Die romantische Nene übernimmt die klassischen Rollen einer Frau, die wir aus der Literatur, aus dem Kino und sogar aus der Malerei kennen. Sie ist eine gehorsame Tochter und kann ihrer Familie nicht widersprechen. Ihren Willen hängt sie nach dem Schulabschluss an den Nagel und wird in den Innenwänden eines Hauses eingesperrt. Sie muss sich den Erwartungen der Gesellschaft fügen. In der Aufführung erleben wir sie als eine puppenhafte Braut und als eine Mutter. Sie ist auch ein erniedrigtes Opfer der häuslichen Gewalt. Für ihren laschen Liebhaber (natürlich ihrer GROßEN Liebe) wäre sie aber bereit, das Perverseste über sich ergehen zu lassen. Letztendlich wird sie zu einer Witwe und muss unter Druck ihrer Familie erneut auf eine ähnliche Reise gehen.

Die sensible und ängstliche Qeto genießt die Unterstützung ihrer großen Familie und darf ihr Leben so gestalten, wie sie möchte.

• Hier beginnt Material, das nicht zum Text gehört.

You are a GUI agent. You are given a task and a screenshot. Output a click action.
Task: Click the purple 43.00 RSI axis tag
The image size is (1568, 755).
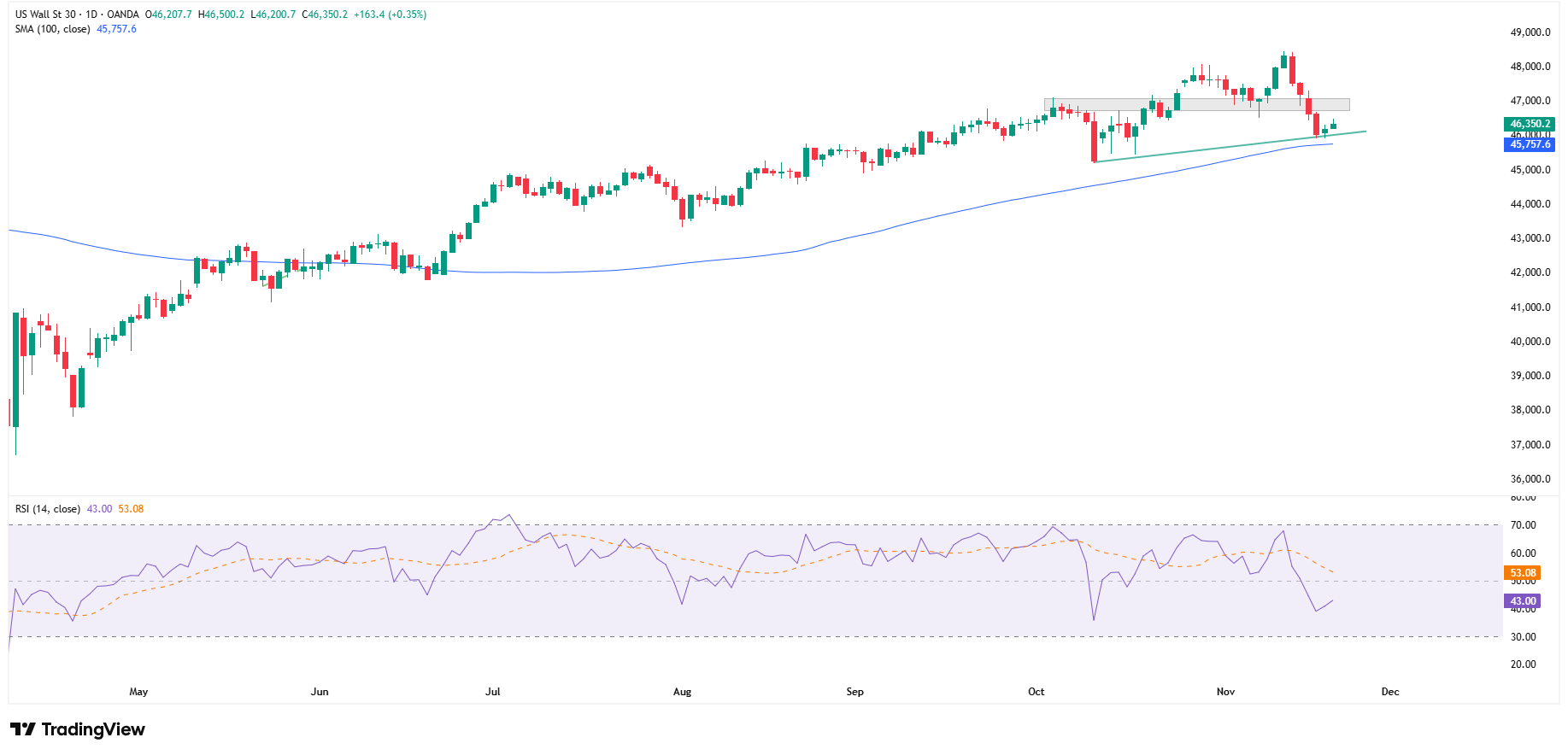[1522, 601]
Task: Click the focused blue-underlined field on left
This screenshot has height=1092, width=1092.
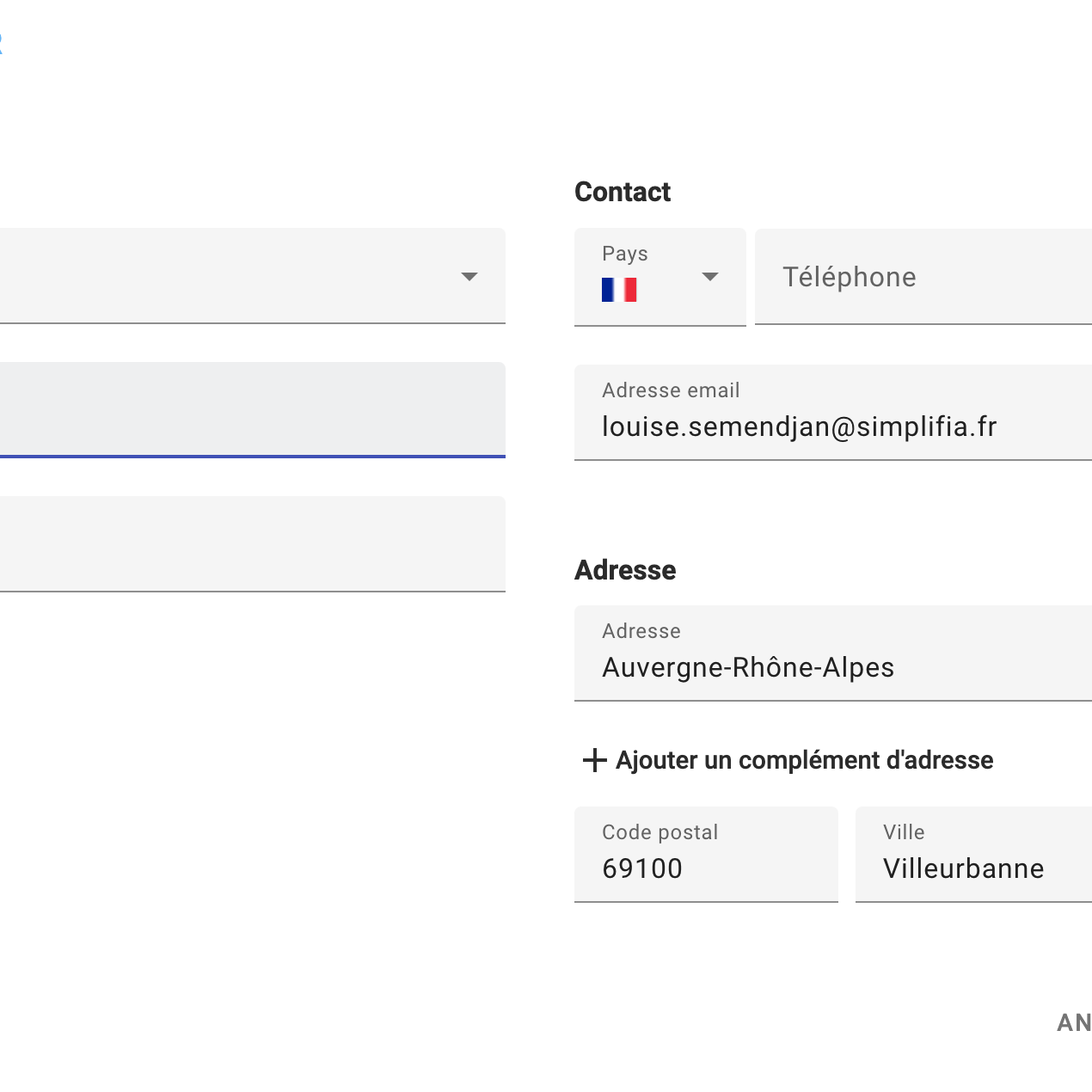Action: click(249, 409)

Die Welt steht ihr offen: sie darf ihren Beruf selbst bestimmen, muss aber nicht die größte Herausforderung annehmen, sie findet einen Mann, die mit ihr eine Beziehung auf der Augenhöhe führen möchte. Aber all das braucht sie ohne ihre Familie nicht. Sobald sie vor einer Herausforderung der Außenwelt gestellt wird,  flieht sie zu ihrer Familie, zu ihrem (genau so wie sie) sensiblen Papa, ihren hochintelligenten Babuljas (Groß- und Urgroßmüttern) und ihrem ängstlichen großen Bruder. Für sie wäre Qeto für alles bereit. Nino spricht ihr aber den Mut ab: bei einer nächtlichen Begegnung mit Banditen, die gerade dabei sind, ihre Schuldner hinzurichten, will sie vorbeigehen, obwohl sie die Möglichkeit hätte, ihnen zu helfen.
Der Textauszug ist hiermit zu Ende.